Located in Marin County just 10 miles north of the Golden Gate Bridge, this small, 554-acre preserve was primarily created to protect quickly vanishing stands of coastal redwoods, the tallest tree species in the world. Within the monument, the Bay Area's well-known temperate climate and coastal fog has nourished trees that now that are up to 1,200 years old and over 250 feet tall.*
The massive trees are accessible to visitors via a network of walking trails running the length of the canyon. The highlights are the trees of Cathedral Grove that are reached using the Main Trail. Running parallel to the Main Trail is the Hillside Trail, which offers an elevated perspective on the forest.
The Muir Woods trail network connects to surrounding open space in Mount Tamalpais State Park and the Golden Gate National Recreation Area. Combining a longer hike with a visit to Muir Woods is recommended, as crowds quickly taper off after leaving the canyon floor. Longer hike options include loops with the Deer Park Fire Road and Bootjack Trails.
Interestingly, although the monument is named after well-known California conservationist John Muir, the creation of the preserve is credited to then U.S. Congressman William Kent, who purchased what was then called Redwood Canyon from the Tamalpais Land and Water Company. Kent sought to preserve the behemoth redwoods during a period when old-growth trees were being harvested vehemently up and down the coast. At the time, other interests wanted to dam Redwood Creek and flood the valley to create additional municipal water supply for nearby Sausalito, but Kent's donation of the land to the federal government sealed the trees’ protection.

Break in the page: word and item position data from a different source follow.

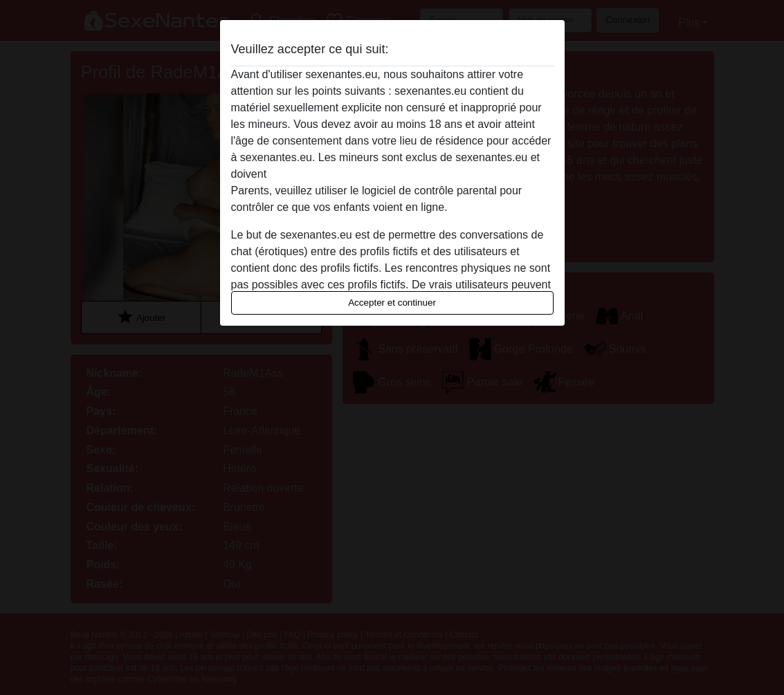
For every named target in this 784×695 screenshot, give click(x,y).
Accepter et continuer (392, 302)
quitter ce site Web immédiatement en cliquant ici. (392, 174)
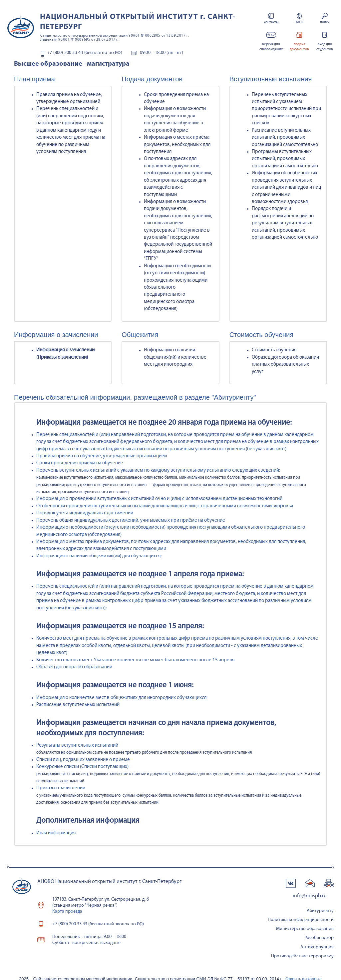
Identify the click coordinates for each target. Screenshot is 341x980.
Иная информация (56, 833)
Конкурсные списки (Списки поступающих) (82, 767)
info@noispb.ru (309, 896)
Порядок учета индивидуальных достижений (84, 513)
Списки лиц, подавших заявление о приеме (83, 760)
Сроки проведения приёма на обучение (79, 463)
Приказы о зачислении (60, 788)
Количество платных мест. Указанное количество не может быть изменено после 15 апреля (135, 660)
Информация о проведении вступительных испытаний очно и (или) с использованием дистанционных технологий (159, 499)
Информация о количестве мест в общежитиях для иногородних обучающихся (121, 698)
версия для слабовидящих (271, 47)
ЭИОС (299, 22)
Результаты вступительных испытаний (77, 745)
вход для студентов (325, 47)
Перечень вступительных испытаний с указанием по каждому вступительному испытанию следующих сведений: (158, 470)
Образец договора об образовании (74, 667)
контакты (271, 22)
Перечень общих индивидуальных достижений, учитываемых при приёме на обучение (130, 520)
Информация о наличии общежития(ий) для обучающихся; (99, 556)
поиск (325, 22)
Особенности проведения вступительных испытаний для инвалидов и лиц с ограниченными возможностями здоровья (165, 506)
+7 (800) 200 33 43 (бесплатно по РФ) (84, 52)
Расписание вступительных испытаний (78, 705)
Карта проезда (67, 912)
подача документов (299, 47)
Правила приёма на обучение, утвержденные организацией (102, 456)
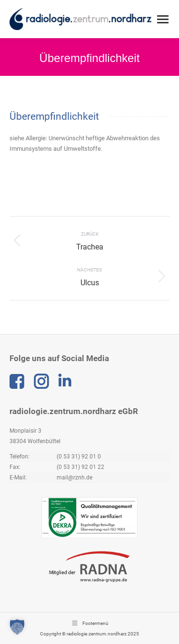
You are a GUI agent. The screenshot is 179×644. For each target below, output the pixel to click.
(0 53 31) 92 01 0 (79, 457)
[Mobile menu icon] (163, 19)
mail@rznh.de (74, 478)
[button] (17, 627)
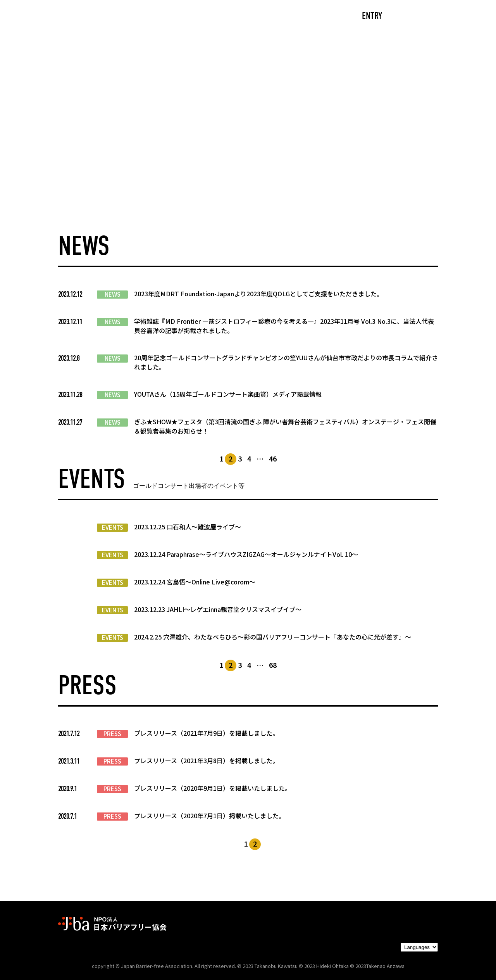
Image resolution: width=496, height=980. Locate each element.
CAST (130, 16)
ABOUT (172, 16)
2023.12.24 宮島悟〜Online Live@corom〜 (195, 582)
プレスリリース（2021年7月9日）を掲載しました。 (206, 733)
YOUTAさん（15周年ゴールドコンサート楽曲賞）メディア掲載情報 (228, 394)
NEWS (112, 294)
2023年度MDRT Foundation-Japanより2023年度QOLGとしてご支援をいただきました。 (258, 294)
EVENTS (112, 527)
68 (273, 665)
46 (273, 458)
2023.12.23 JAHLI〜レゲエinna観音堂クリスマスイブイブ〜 (218, 609)
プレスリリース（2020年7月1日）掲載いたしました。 (209, 816)
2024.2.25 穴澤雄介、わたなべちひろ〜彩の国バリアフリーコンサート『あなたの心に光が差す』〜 (272, 637)
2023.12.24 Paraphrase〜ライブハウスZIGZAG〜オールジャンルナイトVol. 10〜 (246, 554)
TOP (91, 16)
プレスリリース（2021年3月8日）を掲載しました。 (206, 760)
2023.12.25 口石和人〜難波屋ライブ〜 (188, 527)
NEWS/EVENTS (230, 16)
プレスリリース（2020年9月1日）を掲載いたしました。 (212, 788)
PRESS (112, 734)
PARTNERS (294, 16)
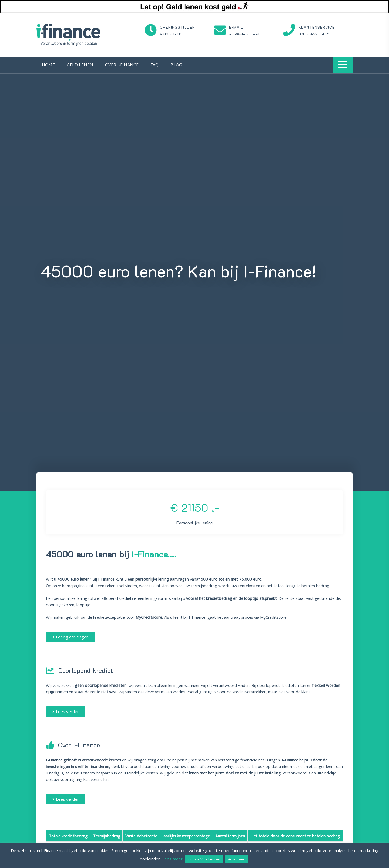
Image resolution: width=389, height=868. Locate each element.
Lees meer (172, 859)
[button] (70, 637)
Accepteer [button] (236, 859)
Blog (176, 65)
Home (48, 65)
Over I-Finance (122, 65)
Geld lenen (80, 65)
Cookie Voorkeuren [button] (204, 859)
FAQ (155, 65)
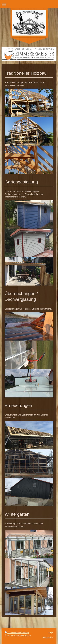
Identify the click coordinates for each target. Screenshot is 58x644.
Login (51, 632)
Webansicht (48, 637)
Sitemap (25, 632)
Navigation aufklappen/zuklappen (29, 4)
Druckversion (12, 632)
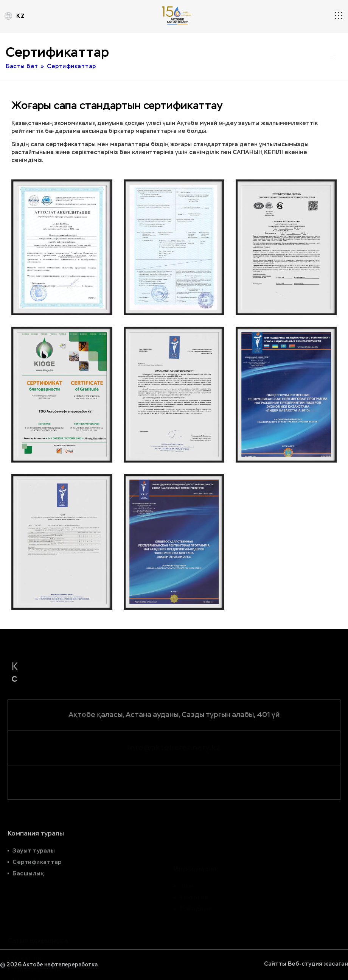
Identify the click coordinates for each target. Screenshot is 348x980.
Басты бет (22, 67)
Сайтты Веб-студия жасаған (306, 964)
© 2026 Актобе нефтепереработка (49, 964)
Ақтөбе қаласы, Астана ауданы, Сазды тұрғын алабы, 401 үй (174, 714)
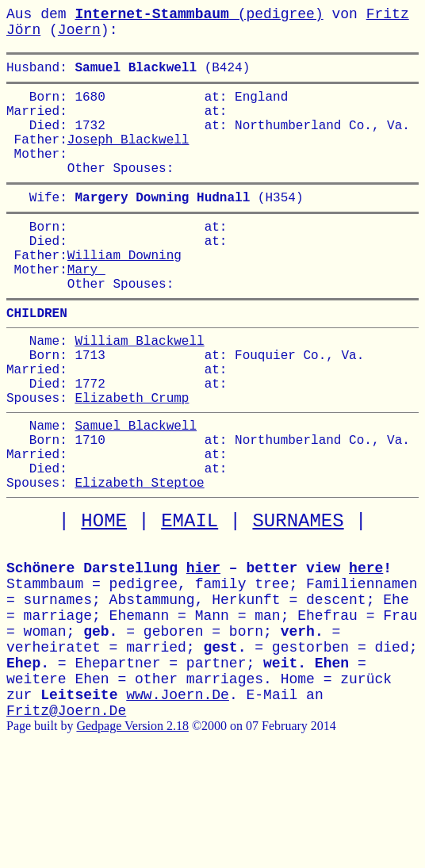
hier (203, 644)
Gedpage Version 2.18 (132, 801)
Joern (79, 30)
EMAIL (190, 597)
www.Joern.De (178, 771)
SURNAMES (297, 597)
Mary (86, 307)
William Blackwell (139, 388)
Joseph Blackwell (128, 155)
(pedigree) (198, 14)
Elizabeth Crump (132, 457)
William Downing (124, 289)
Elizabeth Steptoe (139, 558)
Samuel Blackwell (136, 488)
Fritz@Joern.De (66, 787)
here (366, 644)
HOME (104, 597)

Due to its proximity to San Francisco, Muir Woods sees a hefty amount of traffic, particularly on weekend days. Try to time your visit during early morning and mid-week and you may find you have Muir Woods to yourself. Visit after heavy winter rains and you also may be lucky enough to spot one of Redwood Creek’s endangered coho or steelhead making their way upstream to spawn.
* The tallest tree in the park stands at 248 feet; currently the tallest coastal redwood, named Hyperion, stands at 379 feet and is located in a remote area of Redwood National + State Parks.